►

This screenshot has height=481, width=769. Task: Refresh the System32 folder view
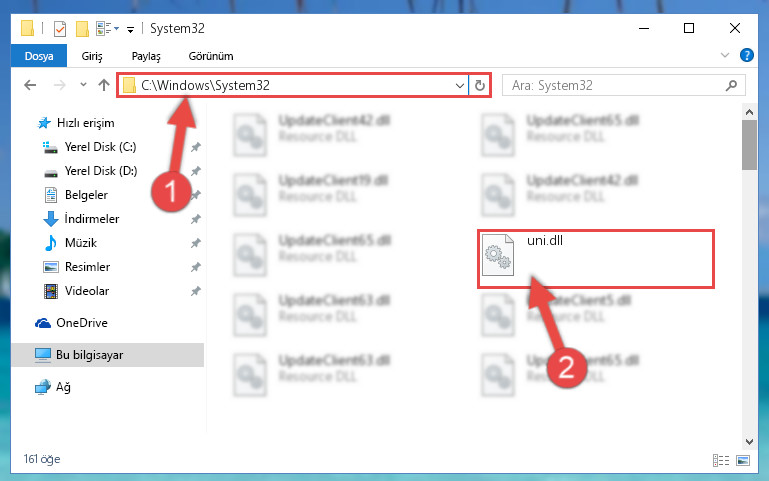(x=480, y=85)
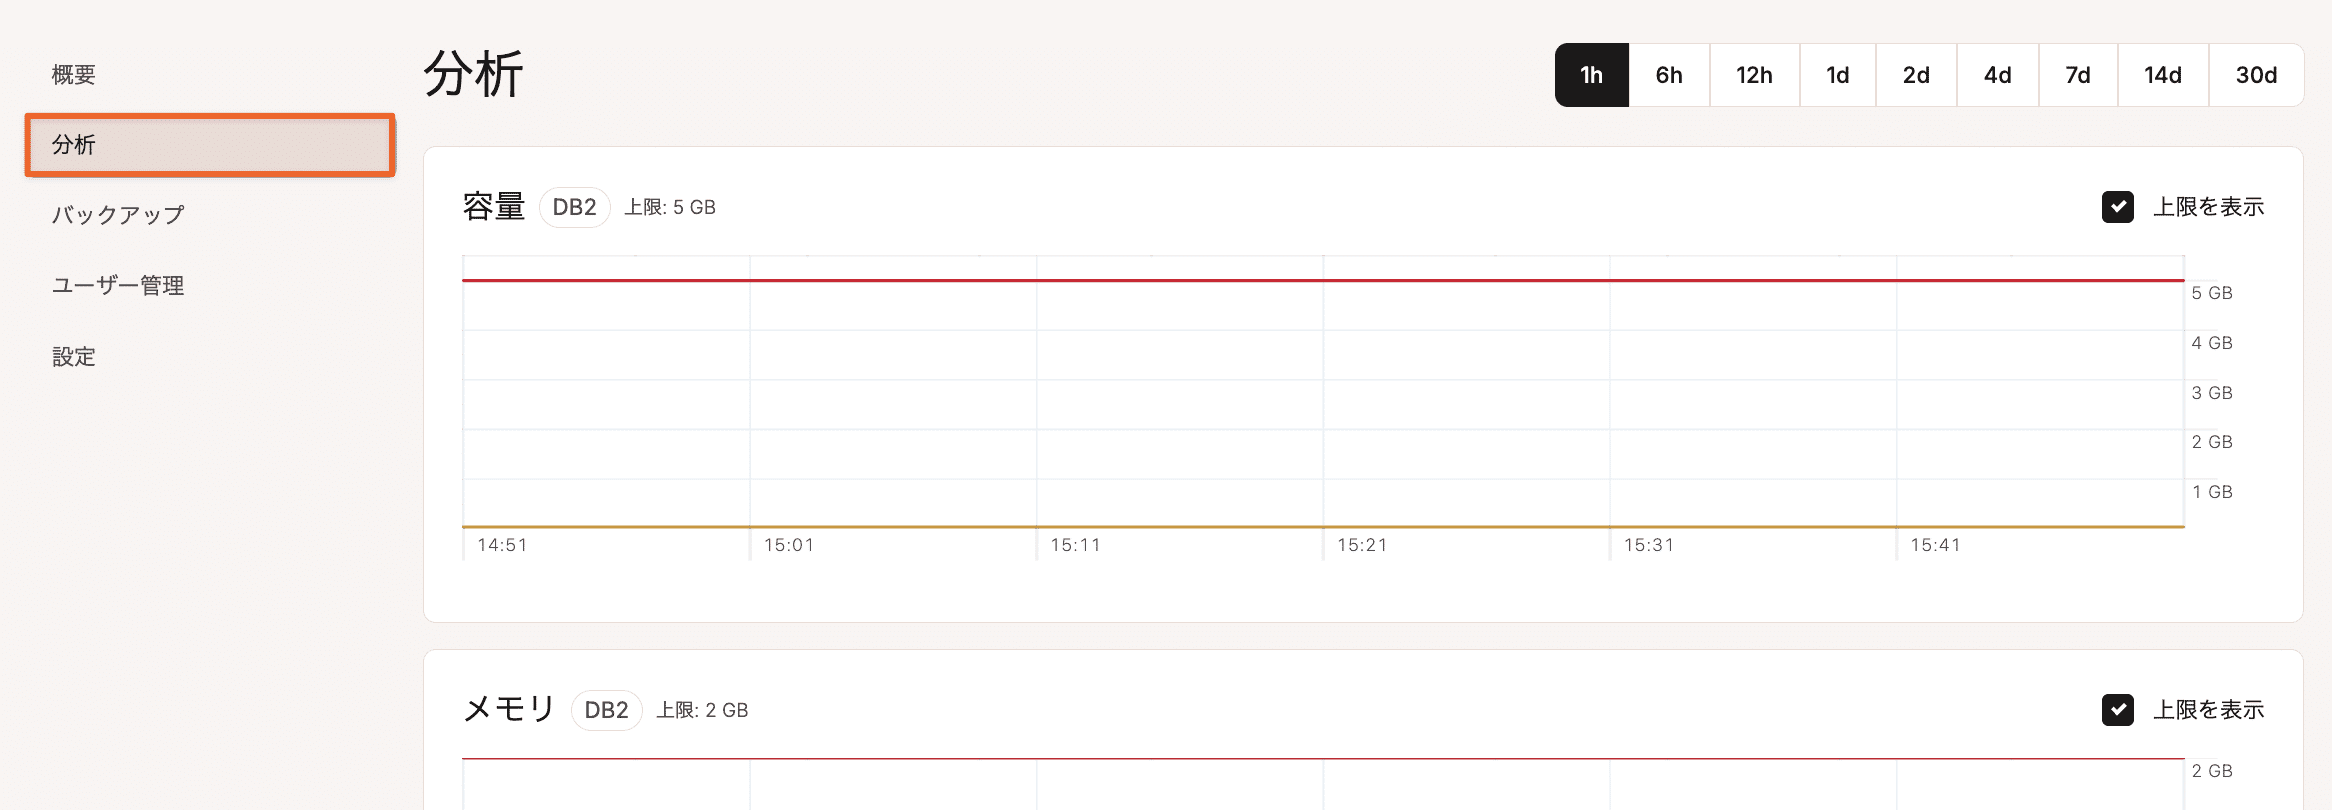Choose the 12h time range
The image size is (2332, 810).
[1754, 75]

◄

## Description of the task
What this calls for is the material above set down exactly, pictures excluded.

## Output for this exercise
This screenshot has height=481, width=769. Task: Refresh the System32 folder view
(x=480, y=85)
Choose the 12h time range
The image size is (2332, 810).
[1754, 75]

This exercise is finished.